IPSO Blog: Examining editorial standards in coverage of transgender issues

As an independent regulator of press standards, some of the most contentious and sensitive issues we handle relate to the reporting of transgender matters.

I believe – based on our internal monitoring – that coverage of transgender matters has changed in recent years. But I know that this is heavily contested by transgender individuals; those who support them; and by journalists reporting on this topic.

A free press exercising its rights to speak freely will, properly, produce a plurality of views, contributions to debate, and journalistic approaches, styles and practices. The way the media covers transgender people and gender transition can have a significant impact on individuals and social attitudes, and also continues to generate wider debate. It raises difficult questions about the balance between being aware of the impact of press reporting and commentary on potentially vulnerable individuals, and ensuring that it is still possible to report freely on these social issues.

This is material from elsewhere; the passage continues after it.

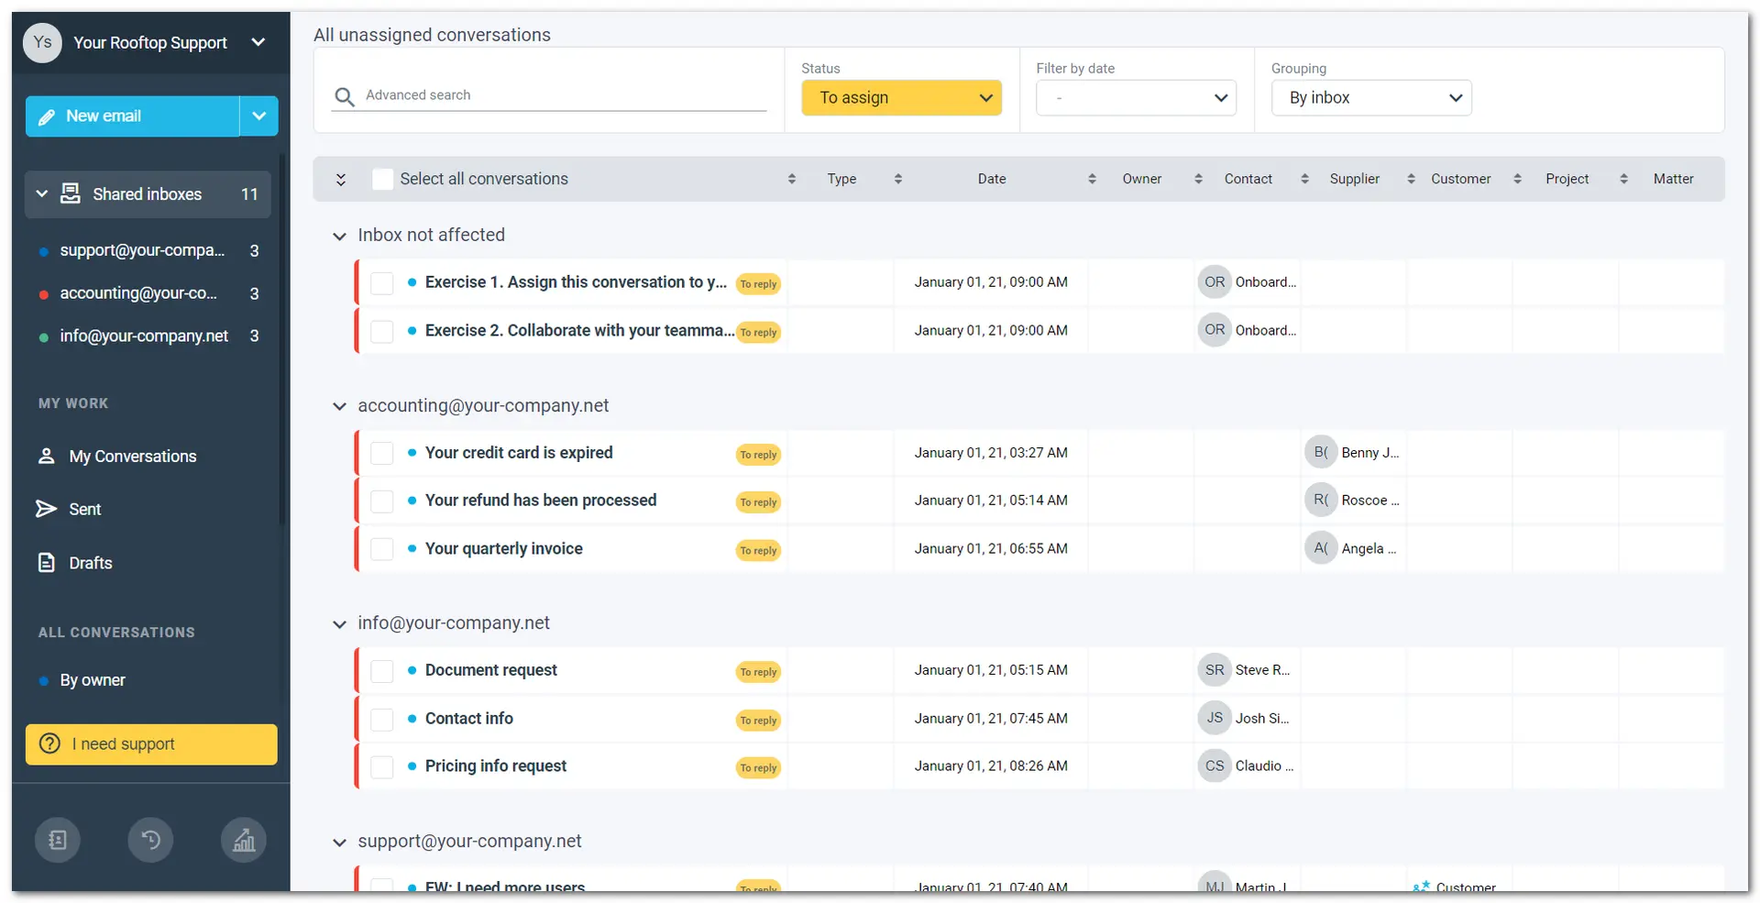The image size is (1760, 903).
Task: Open the Status To assign dropdown
Action: [901, 98]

IPSO has commissioned Mediatique, who undertook well received research to support the Cairncross Review, to carry out research into editorial standards in the reporting of transgender matters. The research will involve quantitative mapping of coverage of transgender matters in the last ten years, as well as qualitative interviews with industry figures, groups representing the transgender community and other relevant stakeholders including groups campaigning on women's issues.

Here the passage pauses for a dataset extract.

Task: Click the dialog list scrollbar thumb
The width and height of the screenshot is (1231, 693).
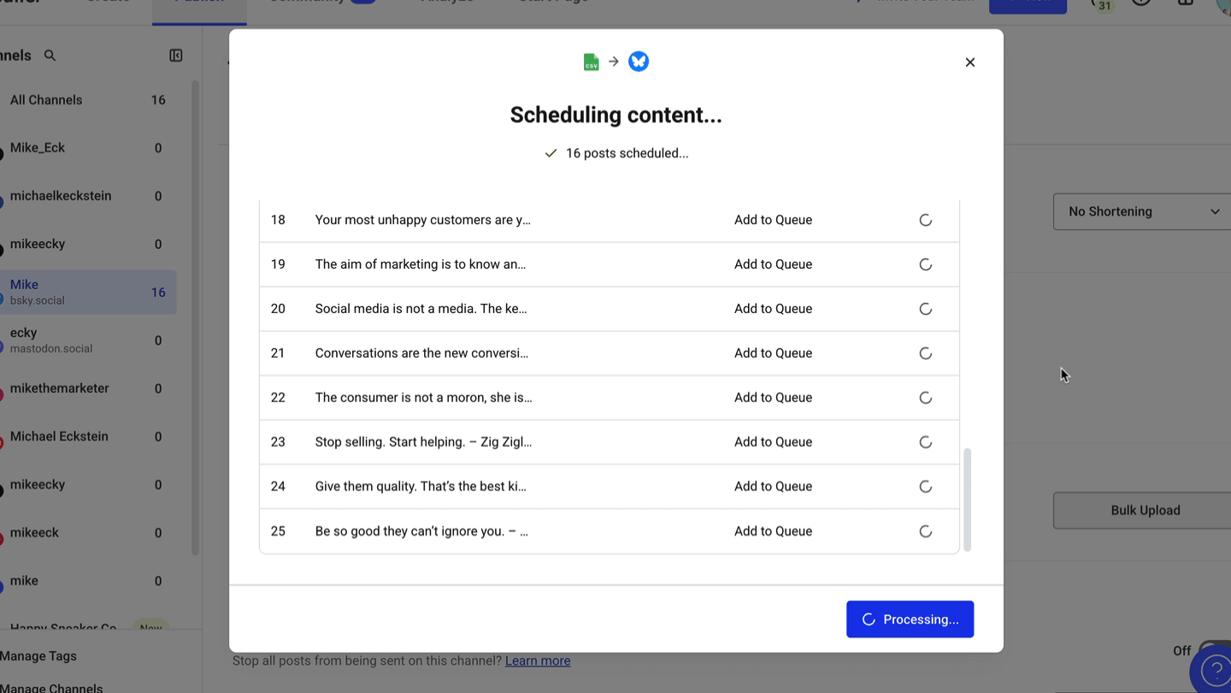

The research will explore what changes there have been in editorial standards and what the most successful drivers for this change have been. As a regulator whose role is to promote and uphold high editorial standards, we are particularly interested in understanding how editorial standards in relation to a specific topic change over time. I believe that this research will offer valuable insights both to IPSO and to other groups seeking to raise standards in specific subject areas.

In addition, the coverage of transgender matters is currently under-researched and there are gaps in the evidence base around the standards of reporting and impact on individuals. This research will create a new evidence base for discussions of media coverage in this area.

In 2016, IPSO launched well-received guidance on the reporting of transgender matters. Since then, we have continued to engage with organisations interested in coverage of this area. By examining changes in the reporting in this area and the continuing challenges facing both transgender individuals and journalists writing about these issues, I hope to shed new light on this challenging area.